In fact, corals produce a variety of antibiotic substances (perhaps secondarily) against various bacterial species - it has been proposed that those which are most "non-native" are the most affected, with gram-positive strains being most affected.
Oddly, the gram-negatives seem to pose the greatest threat, yet corals don't seem to mind their presence, and the bacteria growing on their surface actually play very significant on their normal metabolic activities - many positive ones, too.
Yet, under stress, the pathogenic tendencies, the number and types of species present, as well as their rapid growth on excess mucus secreted by stressed corals, can all affect the overall health of corals. BUT, the condition we call "RTN," despite possibly having bacterial components, is not caused by any single type of marine microbe. Jonathan will take it from here.
What RTN Isn't...
In a necessarily skeptical world, one must look at proof - the evidence of a statement. What we were attempting to prove was that the condition of RTN is possibly immunological, and not bacterial or viral in nature.

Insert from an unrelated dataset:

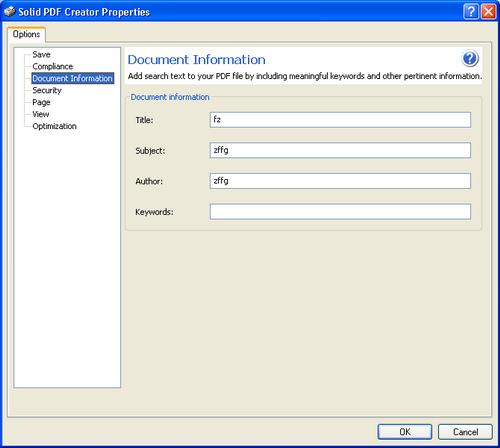
Task: Go to the Security options
Action: click(47, 90)
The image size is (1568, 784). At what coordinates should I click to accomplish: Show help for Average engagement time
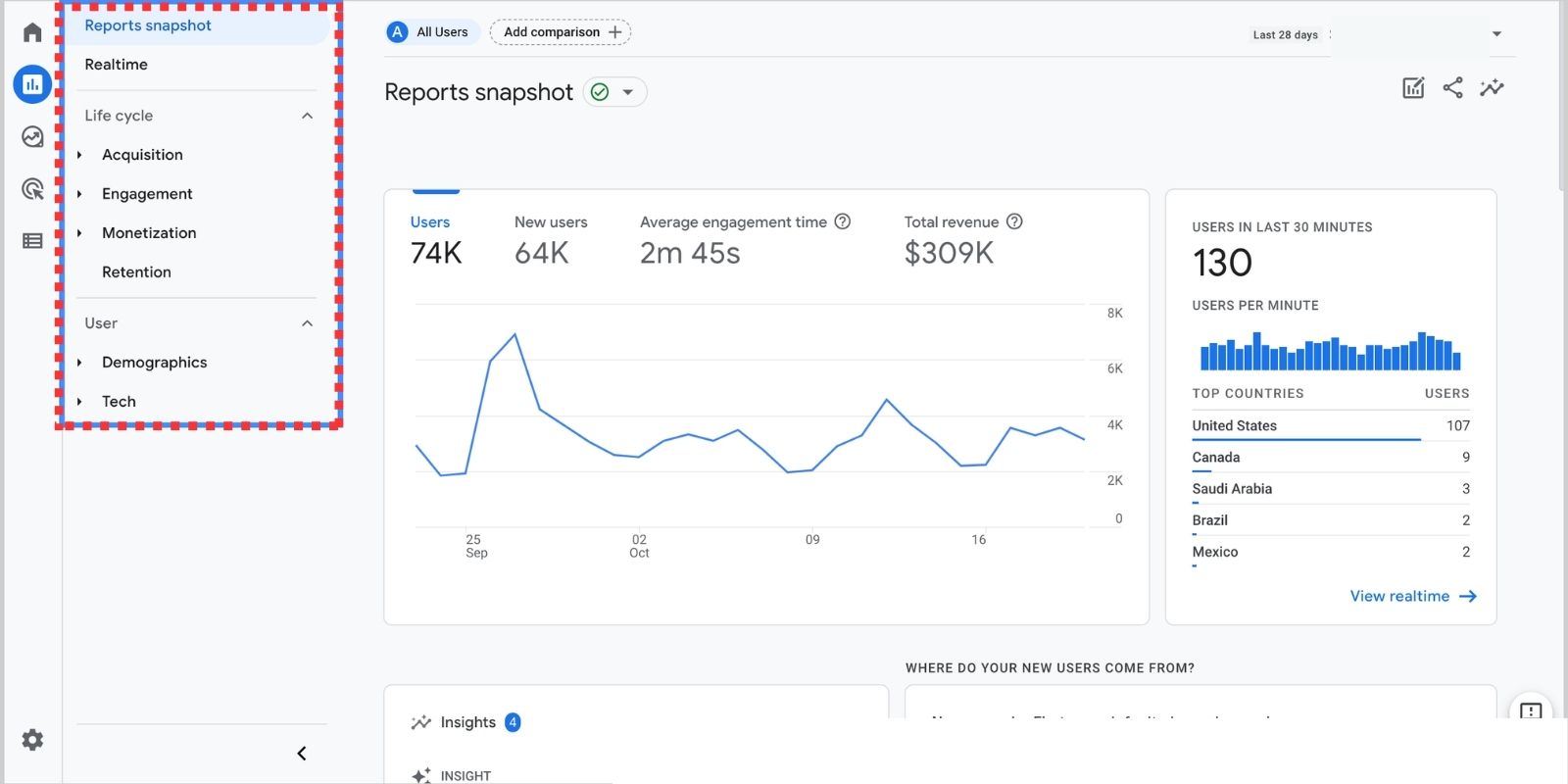coord(843,221)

Taking a similarly skeptical approach, I developed a multi-step process to show what RTN isn't. One of science's original means of proving biological disease is called Koch's postulates.
This is a series of steps that must show all of the following:
a) the microbe in question must be present in all diseased hosts (not one
or two cases)
b) the microbe must be isolated and grown in pure culture.
c) upon reintroduction, the microbe must produce disease, and
d) re-isolation of the organism, grown in pure culture, must be the same
as the original organism.
Based on these postulates, I have conducted numerous studies into the
origins of RTN. It is not bacterial.
To be bacterial, we would expect to find an abundance of pathogenic
bacteria on sick colonies. In fact, we would expect to find the same
bacteria on all sick colonies.
Also, we would expect that if we took a sick colony and a healthy one, and filtered out all bacteria, that transmission of the disease would stop.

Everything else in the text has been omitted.